More signs of a double dip in housing as Core Logic reports a 3.93% decline in home prices for the month of October (via Core Logic):

SANTA ANA, Calif., December 16, 2010 – CoreLogic (NYSE: CLGX), a leading provider of
information, analytics and business services, today released its October Home Price Index (HPI) which
shows that home prices in the U.S. declined for the third month in a row. According to the CoreLogic HPI,
national home prices, including distressed sales, declined by 3.93 percent in October 2010 compared to
October 2009 and declined by 2.43 percent* in September 2010 compared to September 2009. Excluding
distressed sales, year-over-year prices declined by 1.5 percent in October 2010 compared to October 2009.

Highlights as of October 2010

  • Including distressed sales, the five states with the highest appreciation were: North Dakota (+4.61 percent), West Virginia (+3.43 percent), Vermont (+2.59 percent), Maine (+1.97 percent) and Wyoming (+1.93 percent).
  • Including distressed sales, the five states with the greatest depreciation were: Idaho (-15.06 percent), Alabama (-9.30 percent), Oregon (-8.50 percent), Arizona (-8.25 percent) and Florida (-8.00 percent).
  • Excluding distressed sales, the five states with the highest appreciation were: Wyoming (+5.67 percent), North Dakota (+5.35 percent), Hawaii (+2.97 percent), New York (+2.93 percent), and Vermont (+2.84 percent).
  • Excluding distressed sales, the five states with the greatest depreciation were: Idaho (-10.60 percent), Arizona (-6.37 percent), Washington (-5.94 percent), Michigan (-5.91 percent) and Oregon (-5.60 percent).
  • Including distressed transactions, the peak-to-current change in the national HPI (from April 2006 to October 2010) was –30.2 percent. Excluding distressed transactions, the peak-to-current change in the HPI for the same period was –20.9 percent.

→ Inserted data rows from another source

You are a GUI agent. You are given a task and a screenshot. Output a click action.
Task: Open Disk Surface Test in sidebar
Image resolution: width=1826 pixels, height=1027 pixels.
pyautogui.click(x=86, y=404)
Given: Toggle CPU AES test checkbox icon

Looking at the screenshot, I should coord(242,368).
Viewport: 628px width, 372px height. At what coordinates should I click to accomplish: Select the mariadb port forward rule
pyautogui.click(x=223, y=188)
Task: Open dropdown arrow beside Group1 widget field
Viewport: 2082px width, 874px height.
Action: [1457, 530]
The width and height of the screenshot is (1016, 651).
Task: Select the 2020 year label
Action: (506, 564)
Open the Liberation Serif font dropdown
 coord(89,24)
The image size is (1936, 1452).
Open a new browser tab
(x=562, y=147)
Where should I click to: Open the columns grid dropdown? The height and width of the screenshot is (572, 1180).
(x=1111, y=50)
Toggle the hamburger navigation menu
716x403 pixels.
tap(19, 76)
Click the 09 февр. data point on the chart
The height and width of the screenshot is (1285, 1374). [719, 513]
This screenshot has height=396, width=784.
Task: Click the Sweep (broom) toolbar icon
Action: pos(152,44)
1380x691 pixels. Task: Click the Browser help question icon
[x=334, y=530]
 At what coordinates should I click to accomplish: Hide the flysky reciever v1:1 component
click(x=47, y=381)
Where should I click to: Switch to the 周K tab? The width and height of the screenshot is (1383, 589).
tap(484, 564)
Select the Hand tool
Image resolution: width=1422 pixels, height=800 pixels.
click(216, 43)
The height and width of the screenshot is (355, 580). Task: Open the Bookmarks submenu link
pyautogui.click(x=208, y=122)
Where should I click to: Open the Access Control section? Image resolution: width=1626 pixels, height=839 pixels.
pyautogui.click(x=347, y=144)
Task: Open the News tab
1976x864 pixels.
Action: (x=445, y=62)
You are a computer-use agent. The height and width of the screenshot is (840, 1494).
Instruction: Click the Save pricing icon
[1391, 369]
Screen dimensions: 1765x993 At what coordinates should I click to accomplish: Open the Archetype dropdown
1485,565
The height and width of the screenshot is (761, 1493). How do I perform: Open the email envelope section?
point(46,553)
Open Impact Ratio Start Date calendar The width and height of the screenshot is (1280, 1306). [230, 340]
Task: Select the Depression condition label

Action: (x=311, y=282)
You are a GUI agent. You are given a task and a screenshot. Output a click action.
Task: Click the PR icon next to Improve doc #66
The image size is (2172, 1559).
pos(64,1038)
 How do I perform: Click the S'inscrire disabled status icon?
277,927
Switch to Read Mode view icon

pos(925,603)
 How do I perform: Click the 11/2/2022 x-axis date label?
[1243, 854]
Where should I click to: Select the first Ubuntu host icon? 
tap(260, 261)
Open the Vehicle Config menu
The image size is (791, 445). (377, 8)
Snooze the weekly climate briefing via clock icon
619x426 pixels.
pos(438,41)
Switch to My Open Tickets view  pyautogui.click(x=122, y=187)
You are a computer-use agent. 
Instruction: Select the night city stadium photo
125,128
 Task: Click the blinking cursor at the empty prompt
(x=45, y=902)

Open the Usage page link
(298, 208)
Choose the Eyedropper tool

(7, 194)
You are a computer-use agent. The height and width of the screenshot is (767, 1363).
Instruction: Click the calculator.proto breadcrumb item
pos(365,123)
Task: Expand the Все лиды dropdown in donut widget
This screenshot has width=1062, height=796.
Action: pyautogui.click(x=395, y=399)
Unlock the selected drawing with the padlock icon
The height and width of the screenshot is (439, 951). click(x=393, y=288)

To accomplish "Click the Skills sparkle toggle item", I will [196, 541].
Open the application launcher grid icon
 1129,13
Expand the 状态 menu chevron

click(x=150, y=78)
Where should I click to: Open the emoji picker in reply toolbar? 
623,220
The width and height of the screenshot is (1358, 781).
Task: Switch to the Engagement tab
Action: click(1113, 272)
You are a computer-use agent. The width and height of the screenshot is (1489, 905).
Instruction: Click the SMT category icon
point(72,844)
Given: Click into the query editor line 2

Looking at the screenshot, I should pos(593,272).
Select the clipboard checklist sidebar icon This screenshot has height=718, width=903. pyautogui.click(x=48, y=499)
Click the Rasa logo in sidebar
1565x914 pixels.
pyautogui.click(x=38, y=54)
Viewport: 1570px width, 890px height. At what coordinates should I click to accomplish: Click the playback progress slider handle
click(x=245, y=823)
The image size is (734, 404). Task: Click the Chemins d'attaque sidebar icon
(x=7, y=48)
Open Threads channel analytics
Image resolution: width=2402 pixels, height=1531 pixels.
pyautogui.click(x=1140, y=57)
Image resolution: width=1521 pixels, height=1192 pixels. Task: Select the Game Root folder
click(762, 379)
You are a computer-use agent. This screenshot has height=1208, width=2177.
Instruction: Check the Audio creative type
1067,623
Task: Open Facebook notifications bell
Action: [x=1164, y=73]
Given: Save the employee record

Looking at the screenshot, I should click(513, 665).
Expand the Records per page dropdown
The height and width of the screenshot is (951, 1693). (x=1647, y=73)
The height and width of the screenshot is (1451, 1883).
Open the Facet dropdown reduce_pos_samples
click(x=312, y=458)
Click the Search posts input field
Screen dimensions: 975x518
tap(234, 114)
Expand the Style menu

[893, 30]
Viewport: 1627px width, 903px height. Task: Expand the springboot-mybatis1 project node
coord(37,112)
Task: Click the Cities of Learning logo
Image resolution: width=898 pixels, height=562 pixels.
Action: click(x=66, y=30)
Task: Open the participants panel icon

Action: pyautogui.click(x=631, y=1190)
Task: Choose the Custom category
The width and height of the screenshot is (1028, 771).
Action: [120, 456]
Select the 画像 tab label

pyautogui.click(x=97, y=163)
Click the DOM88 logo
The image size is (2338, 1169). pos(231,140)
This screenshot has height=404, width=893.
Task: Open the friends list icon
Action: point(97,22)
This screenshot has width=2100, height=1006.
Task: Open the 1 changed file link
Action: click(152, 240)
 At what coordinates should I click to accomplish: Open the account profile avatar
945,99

“We are continuing to see the weakness in home prices without artificial government support in the form
of tax credits. The stubborn unemployment levels and seasonality are also coming into play,” said Mark
Fleming, chief economist for CoreLogic. “When you combine these factors with high shadow and visible
inventories, the prospect for a housing recovery in early 2011 is fading.”